With many of the world’s dancefloors empty at the moment, there’s an inherent melancholy to listening to and writing about club music these days. Even so, the following six releases offering reassuring proof that the dancefloor’s kinetic thrills can outlast anything. Highlights include voice note ruminations from Gavsborg and Shanique Marie; brash hybrids from Precolombian and Estoc; tightly wound, back-to-basics bangers from DJ Clent and Bubas Produçoes; and more.
As a vision for a functionalist-surrealist take on Afro-Portuguese rhythm, Bubas Produçoes’ MEGA does not disappoint. Each of the EP’s five tracks sit at a cool 130 BPM, congealing and unravelling in a giddy down spiral. Outside elements are kept to a minimum; instead, drums, bass, piercing vocal samples and short bursts of melody are expertly intertwined in singular slabs of percussive noise. Consider the droning “Malaicadas” to be shorthand for the record’s ethos: a strong start on the right foot keeps the interlocking rhythms rumbling ever onwards, friction be damned.
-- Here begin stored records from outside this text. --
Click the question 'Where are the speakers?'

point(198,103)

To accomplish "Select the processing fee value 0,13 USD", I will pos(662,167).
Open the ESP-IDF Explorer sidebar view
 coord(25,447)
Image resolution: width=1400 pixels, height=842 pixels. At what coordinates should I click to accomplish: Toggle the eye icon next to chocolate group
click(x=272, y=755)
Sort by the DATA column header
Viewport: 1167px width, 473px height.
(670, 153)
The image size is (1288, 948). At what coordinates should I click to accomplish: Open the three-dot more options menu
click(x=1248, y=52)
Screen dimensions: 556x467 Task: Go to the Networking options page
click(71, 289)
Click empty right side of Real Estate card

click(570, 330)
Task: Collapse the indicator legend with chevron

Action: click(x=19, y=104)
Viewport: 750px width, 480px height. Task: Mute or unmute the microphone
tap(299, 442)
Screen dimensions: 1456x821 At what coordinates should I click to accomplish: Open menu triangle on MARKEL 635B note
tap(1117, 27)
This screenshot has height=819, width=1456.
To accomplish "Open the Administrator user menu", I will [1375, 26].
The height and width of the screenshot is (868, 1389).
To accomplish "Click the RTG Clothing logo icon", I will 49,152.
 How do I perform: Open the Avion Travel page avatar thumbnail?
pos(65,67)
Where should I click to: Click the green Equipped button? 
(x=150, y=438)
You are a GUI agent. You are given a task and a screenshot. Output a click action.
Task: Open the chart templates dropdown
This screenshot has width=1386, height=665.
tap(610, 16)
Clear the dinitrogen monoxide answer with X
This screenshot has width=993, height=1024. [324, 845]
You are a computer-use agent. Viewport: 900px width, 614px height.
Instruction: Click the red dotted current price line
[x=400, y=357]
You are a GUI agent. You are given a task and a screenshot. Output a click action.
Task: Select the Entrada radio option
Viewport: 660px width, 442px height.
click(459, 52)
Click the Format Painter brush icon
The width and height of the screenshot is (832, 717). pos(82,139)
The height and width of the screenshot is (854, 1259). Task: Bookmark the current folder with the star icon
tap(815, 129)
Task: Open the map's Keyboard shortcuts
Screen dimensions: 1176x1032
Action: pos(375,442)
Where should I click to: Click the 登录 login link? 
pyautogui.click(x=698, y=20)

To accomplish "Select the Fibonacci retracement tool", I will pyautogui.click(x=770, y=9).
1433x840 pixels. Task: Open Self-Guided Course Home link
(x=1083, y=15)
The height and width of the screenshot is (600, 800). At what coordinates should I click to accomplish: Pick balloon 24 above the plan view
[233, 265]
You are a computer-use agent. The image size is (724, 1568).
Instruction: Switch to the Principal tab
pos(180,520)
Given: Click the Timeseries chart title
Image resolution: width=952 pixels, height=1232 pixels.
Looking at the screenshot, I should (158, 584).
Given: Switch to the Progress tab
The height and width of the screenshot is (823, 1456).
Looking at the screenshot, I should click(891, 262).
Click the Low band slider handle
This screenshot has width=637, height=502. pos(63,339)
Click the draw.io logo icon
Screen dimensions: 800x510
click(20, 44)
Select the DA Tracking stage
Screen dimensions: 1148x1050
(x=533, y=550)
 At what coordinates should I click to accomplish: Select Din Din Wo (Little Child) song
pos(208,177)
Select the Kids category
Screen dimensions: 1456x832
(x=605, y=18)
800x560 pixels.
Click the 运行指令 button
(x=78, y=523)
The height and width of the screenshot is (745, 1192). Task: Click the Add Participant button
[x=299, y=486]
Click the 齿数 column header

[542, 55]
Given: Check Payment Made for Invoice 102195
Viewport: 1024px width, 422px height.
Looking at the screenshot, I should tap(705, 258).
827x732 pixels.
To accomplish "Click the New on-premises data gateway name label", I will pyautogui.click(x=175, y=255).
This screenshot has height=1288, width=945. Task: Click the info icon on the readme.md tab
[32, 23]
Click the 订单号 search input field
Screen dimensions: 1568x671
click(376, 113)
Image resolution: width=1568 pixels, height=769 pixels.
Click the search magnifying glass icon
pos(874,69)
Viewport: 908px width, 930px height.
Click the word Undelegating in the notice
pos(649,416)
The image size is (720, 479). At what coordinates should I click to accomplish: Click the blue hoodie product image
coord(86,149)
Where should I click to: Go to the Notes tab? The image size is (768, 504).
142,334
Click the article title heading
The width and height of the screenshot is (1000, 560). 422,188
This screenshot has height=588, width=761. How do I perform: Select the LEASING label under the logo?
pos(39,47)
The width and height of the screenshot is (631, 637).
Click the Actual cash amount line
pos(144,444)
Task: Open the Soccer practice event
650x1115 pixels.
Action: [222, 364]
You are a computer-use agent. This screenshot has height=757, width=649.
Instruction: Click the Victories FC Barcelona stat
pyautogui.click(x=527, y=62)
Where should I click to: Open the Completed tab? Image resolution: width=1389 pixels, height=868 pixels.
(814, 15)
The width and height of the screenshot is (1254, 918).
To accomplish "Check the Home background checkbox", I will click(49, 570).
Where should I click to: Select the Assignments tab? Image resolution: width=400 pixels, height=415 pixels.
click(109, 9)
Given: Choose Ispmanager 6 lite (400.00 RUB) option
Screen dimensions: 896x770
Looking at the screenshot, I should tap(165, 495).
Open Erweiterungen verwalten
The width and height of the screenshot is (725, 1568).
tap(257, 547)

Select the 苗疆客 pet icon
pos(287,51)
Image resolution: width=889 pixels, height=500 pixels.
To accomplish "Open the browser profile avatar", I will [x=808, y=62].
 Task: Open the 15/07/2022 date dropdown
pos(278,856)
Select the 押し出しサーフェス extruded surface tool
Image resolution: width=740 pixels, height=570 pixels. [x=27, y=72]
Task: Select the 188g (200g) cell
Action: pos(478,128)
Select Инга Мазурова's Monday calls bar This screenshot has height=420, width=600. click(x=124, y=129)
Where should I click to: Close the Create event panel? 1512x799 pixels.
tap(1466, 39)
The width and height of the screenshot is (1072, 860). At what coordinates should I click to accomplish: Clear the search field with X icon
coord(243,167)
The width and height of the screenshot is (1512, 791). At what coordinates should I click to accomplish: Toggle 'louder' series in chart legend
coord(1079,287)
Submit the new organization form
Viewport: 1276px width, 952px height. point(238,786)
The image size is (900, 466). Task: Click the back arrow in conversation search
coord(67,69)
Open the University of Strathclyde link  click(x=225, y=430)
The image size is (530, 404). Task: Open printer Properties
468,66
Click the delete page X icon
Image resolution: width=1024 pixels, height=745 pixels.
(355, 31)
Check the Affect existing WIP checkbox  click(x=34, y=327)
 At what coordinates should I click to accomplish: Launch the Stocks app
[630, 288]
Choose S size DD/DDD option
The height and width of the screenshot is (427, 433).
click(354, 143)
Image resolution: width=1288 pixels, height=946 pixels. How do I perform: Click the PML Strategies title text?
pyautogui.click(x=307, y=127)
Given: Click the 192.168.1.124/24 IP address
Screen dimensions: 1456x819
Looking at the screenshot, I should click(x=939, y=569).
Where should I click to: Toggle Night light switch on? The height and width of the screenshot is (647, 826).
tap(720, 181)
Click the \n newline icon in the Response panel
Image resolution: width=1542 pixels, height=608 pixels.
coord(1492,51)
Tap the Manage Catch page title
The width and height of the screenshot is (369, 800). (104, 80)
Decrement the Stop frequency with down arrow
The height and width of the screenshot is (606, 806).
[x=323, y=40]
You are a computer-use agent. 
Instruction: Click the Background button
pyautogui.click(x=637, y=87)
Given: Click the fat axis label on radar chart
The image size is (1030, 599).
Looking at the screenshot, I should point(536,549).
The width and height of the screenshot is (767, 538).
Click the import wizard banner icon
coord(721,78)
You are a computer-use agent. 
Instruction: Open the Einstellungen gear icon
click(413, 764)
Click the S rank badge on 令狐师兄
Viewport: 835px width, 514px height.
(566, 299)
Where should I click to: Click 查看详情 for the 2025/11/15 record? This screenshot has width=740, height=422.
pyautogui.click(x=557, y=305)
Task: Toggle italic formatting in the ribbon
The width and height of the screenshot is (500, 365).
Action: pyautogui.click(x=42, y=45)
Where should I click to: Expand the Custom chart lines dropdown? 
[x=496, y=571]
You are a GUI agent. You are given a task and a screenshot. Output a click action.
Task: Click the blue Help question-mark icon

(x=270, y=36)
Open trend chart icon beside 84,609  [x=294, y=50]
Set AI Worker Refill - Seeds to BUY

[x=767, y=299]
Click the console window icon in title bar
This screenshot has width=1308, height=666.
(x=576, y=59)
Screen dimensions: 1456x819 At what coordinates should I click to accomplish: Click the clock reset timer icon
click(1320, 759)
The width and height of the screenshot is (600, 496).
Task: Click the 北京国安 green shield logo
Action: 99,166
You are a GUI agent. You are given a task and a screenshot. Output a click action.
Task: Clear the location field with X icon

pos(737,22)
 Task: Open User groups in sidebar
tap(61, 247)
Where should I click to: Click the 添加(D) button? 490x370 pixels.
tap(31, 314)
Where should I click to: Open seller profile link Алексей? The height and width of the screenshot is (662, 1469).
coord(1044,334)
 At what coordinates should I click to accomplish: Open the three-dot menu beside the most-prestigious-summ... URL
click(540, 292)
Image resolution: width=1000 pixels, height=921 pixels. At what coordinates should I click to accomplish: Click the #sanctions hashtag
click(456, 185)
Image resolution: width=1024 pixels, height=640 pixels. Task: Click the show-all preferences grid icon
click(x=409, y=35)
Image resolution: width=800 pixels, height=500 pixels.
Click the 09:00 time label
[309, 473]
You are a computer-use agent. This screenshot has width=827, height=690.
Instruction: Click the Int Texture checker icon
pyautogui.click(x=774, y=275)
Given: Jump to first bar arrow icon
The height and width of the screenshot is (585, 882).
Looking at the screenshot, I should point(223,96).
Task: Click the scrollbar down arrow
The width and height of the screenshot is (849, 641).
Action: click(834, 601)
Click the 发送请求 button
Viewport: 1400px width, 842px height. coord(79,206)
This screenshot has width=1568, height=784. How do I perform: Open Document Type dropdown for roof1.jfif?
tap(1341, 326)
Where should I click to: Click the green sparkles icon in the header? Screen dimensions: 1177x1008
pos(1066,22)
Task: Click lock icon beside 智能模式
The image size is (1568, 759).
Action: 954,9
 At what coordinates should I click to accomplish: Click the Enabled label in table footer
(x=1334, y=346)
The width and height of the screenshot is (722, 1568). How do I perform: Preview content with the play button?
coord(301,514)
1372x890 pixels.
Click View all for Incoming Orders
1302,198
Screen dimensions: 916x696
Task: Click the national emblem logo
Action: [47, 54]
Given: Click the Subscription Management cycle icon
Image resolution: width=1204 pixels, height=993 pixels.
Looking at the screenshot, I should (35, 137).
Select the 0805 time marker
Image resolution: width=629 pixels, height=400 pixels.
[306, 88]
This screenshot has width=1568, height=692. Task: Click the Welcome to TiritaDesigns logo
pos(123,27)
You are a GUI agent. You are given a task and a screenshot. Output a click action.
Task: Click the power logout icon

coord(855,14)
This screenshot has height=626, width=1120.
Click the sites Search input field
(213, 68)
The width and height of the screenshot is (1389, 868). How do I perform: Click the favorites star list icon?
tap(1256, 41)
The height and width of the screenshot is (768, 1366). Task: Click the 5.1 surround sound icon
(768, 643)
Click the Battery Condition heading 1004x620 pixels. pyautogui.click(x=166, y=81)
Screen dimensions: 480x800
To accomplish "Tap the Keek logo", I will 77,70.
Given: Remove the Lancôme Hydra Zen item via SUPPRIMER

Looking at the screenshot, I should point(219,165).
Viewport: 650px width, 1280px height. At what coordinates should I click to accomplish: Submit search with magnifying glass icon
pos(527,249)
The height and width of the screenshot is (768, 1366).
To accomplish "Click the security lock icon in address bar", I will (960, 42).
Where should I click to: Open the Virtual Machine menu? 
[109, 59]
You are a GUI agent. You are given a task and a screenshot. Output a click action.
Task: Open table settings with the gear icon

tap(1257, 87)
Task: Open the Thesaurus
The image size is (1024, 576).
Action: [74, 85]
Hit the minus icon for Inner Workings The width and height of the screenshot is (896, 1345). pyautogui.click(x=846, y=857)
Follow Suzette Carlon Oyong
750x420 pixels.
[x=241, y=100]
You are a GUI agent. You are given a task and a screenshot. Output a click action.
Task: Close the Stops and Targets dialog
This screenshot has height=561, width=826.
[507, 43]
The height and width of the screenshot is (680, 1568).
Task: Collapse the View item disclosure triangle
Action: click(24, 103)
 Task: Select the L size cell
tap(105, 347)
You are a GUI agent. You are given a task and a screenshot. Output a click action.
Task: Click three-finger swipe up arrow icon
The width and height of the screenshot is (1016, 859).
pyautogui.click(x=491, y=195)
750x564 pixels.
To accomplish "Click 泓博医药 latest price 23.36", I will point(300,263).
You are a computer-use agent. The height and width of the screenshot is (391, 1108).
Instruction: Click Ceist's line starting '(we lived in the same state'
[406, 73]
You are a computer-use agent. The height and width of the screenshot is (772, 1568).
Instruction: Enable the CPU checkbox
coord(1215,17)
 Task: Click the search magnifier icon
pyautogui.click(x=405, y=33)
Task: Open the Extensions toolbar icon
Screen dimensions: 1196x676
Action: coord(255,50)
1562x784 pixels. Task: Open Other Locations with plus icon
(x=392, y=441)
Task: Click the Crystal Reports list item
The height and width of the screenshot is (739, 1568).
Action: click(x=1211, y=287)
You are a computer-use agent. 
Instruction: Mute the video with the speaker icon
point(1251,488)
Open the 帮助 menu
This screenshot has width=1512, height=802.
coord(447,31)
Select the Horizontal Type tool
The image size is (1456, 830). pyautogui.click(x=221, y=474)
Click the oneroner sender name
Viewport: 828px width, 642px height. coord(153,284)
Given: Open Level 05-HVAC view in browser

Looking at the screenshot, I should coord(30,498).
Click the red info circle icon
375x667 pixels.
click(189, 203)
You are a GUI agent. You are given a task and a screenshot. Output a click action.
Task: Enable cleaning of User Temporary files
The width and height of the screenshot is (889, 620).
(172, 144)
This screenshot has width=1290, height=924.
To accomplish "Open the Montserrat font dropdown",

Much of the basis for Chicago’s footwork sound can be found in DJ Clent’s work from the 1990’s and early 2000’s. By dragging ghetto house and juke into increasingly complex shapes, Clent, as well as artists like DJ Rashad, RP Book, and Traxman, laid the asymmetrical cornerstones for contemporary footwork as we know it. LOWEND CLENT provides a snapshot of this Southside legend at his spartan best, flipping simple loops over oceans of sub bass in what can only be called a challenge to dancers and soundsystems alike.
DJ SWISHA & Kush Jones
Kush Jones and SWISHA share a long musical history, growing in parallel as both producers and DJs in the New York scene over the past decade. Outta Bounds isn’t their first collaborative work (2015’s “Make This $$$” is an early favorite), but it’s easily their best, showing off a deft touch through genre and temperament. Tracks like the collaborative “Torcida” and Jones’s “GTB” are raucous party anthems, but it’s the opening and closing “Snare Track” and “Outta Bounds” that ride the hardest, outlining a dancefloor vision that synthesizes rigorous groove and unbounded technical experimentation.
Kevin From Ivory Coast
Equiknoxx Music is an exemplar of modern collectivity, tightly wound around a central ideal, yet perpetually expanding into new sonic territory. Gavsborg’s Kevin From Ivory Coast is the latest release from the EM factory, channeling Mobb Deep and Erykah Badu by way of the Fat Block show on Kingston’s Fame FM. Shanique Marie is a steady presence on all three tracks, threading abstract stanzas into Gavsborg’s eerie productions in a manner that recalls the subdued chatter of day time radio.
Nkisi’s Bandcamp describes her music as “a microcosmic encapsulation of melo-rhythmic trance,” an appropriate tag for an artist content to cruise in her own otherworldly, idiosyncratic lane. BLK SPELLS is an interstitial record, stripped of the conceptual bombast and intricacy of 2019’s 7 Directions, and largely devoid of the physicality of her previous efforts for Doomcore Records. The record’s “sonic spells” do act as mystical underliers to Nkisi’s other work though, filling in the sonic and metaphorical gaps between releases and underlining the austere beauty that runs through the entire Nkisi catalog.
Precolumbian & Estoc
After colliding on two exuberant rhythm tracks for last year’s CCT EP, released via APOCALIPSIS, Precolombian and Estoc Riobamba have joined forces once more for LANDOCORE, a five-track EP for Santa Muerte’s MAJÍA which reigns in the Afro-Peruvian rhythms somewhat in favor of throbbing hardcore-techno beats. The big draw here is “Inga,” a heady overlay of linear march and polyrhythmic blowout; it’s anchored by an immediately-memorable vocal cry that keeps the interlocking percussion in step, even as the surrounding revelry threatens to boil over.